Nigerian oil pipeline on fire
2004-12-02 17:54
Lagos - Nigerian militants have set fire to a major oil pipeline and are preventing engineers from inspecting it five days after the pipeline was reported ruptured, Anglo-Dutch energy giant Shell said on Thursday.
The 18-inch (45cm) Assa-Rumuekpe crude oil pipeline was reported to be leaking on November 27 in the Egbeda community's territory to the west of the city of Port Harcourt in the volatile Niger Delta region, Shell said.
The company's Nigerian arm, SPDC, sent an investigation team to the area but, as they began working, an unidentified group set fire to the spill while local youths chased the engineers away from the site, a statement said.
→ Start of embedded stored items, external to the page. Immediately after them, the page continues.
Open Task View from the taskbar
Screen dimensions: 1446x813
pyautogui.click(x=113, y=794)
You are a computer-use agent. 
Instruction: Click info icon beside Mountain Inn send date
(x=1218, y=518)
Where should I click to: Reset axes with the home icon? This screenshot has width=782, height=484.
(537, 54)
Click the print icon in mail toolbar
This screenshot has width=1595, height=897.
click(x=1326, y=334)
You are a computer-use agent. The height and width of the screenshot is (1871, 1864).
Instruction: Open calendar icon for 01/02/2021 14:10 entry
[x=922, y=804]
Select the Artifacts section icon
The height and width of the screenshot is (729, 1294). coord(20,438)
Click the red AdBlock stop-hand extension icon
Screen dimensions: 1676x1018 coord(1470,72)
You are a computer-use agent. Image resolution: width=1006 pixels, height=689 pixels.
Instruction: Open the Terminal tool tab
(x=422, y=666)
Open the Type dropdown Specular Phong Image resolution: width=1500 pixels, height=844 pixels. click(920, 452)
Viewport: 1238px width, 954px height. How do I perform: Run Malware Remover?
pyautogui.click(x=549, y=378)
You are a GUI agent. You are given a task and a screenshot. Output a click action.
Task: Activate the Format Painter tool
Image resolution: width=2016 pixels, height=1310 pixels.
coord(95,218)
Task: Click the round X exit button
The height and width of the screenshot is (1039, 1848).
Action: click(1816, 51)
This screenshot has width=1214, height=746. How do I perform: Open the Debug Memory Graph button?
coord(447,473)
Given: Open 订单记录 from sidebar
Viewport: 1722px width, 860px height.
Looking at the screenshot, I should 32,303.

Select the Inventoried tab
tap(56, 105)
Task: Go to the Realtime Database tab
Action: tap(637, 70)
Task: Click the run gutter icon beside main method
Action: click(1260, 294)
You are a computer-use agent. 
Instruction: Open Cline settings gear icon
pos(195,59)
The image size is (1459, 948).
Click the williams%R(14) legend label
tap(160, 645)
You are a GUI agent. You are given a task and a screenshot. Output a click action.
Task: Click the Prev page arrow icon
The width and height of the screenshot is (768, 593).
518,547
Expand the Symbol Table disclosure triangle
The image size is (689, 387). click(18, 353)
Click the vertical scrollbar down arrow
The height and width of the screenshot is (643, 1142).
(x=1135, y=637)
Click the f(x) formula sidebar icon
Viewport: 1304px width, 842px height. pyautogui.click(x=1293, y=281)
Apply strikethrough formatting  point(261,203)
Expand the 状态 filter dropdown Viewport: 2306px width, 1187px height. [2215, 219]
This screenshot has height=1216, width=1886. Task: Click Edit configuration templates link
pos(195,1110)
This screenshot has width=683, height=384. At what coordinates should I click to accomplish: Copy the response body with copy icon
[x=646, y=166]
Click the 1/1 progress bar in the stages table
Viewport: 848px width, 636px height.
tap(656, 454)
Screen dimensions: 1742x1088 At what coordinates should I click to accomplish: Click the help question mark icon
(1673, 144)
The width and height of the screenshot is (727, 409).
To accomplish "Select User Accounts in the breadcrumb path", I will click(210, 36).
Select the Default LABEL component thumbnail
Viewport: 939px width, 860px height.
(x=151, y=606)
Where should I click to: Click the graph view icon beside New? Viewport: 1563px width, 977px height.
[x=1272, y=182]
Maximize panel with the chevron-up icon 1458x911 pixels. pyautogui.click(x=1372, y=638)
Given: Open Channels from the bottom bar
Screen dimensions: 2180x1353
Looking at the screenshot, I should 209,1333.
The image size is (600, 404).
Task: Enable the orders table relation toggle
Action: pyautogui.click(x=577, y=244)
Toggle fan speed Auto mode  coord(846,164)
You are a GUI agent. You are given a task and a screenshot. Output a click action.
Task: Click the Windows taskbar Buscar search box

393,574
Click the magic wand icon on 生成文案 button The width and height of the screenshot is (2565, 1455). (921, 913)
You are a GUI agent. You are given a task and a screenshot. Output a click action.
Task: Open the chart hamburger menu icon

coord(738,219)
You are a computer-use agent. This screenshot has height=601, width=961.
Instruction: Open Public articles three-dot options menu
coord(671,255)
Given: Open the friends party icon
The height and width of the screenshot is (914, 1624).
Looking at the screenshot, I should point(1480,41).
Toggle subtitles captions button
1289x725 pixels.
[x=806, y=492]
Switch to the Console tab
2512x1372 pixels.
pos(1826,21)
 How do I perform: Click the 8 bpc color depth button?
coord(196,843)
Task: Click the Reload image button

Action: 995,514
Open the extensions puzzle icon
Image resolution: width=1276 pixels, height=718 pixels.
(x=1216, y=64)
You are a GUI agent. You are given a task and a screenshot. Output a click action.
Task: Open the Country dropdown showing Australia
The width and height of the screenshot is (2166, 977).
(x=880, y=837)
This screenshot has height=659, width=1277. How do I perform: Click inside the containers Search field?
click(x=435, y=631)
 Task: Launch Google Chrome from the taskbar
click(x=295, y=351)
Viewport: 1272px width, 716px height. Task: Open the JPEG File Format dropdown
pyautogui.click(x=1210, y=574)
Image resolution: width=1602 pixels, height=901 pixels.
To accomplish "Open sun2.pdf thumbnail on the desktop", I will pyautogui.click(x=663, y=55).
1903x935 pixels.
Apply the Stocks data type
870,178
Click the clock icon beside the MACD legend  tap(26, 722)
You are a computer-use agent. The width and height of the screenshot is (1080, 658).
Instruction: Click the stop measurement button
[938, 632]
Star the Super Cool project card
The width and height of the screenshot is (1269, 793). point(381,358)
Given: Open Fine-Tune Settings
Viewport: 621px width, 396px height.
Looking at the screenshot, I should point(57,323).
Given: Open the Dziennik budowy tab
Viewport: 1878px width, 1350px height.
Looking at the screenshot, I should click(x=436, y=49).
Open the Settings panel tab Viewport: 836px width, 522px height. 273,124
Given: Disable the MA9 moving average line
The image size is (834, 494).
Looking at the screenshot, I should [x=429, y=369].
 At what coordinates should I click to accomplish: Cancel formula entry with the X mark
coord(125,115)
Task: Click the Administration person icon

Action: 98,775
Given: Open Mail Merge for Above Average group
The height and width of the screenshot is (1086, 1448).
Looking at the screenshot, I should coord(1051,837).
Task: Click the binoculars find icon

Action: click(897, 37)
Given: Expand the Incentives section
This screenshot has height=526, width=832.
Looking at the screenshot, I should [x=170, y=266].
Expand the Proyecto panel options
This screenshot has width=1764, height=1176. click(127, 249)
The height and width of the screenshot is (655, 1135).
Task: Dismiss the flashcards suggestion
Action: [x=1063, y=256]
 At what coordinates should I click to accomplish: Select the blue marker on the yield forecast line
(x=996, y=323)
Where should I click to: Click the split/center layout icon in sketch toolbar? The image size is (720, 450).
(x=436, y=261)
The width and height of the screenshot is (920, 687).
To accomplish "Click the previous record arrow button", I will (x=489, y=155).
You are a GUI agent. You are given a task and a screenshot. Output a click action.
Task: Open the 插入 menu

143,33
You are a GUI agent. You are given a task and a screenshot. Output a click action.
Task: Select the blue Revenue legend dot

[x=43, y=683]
"The militants have also seized two SPDC vehicles... Rivers State Government agencies have been approached to intervene in the interest of safety of lives and the environment," the company's statement said.
Shell is the largest operator in Nigeria's oil industry, which is the biggest in Africa and the source of 2.5 millions of barrels of oil per day.
Despite the multi-billion dollar profits made by the firms and the Nigerian government in the four decades since the oil began to flow, most of the villages of Niger Delta still live without clean water or mains electricity.
Resentment against the oil companies is high and foreign firms are accused of collaborating with the heavily armed police and soldiers based at their rigs and flow stations in the brutal suppression of community agitation.
Meanwhile, tens of thousands of barrels of crude are stolen every day by sophisticated gangs of pirates, often working with corrupt officials, in a trade which has financed an arms race and fuelled ethnic militancy.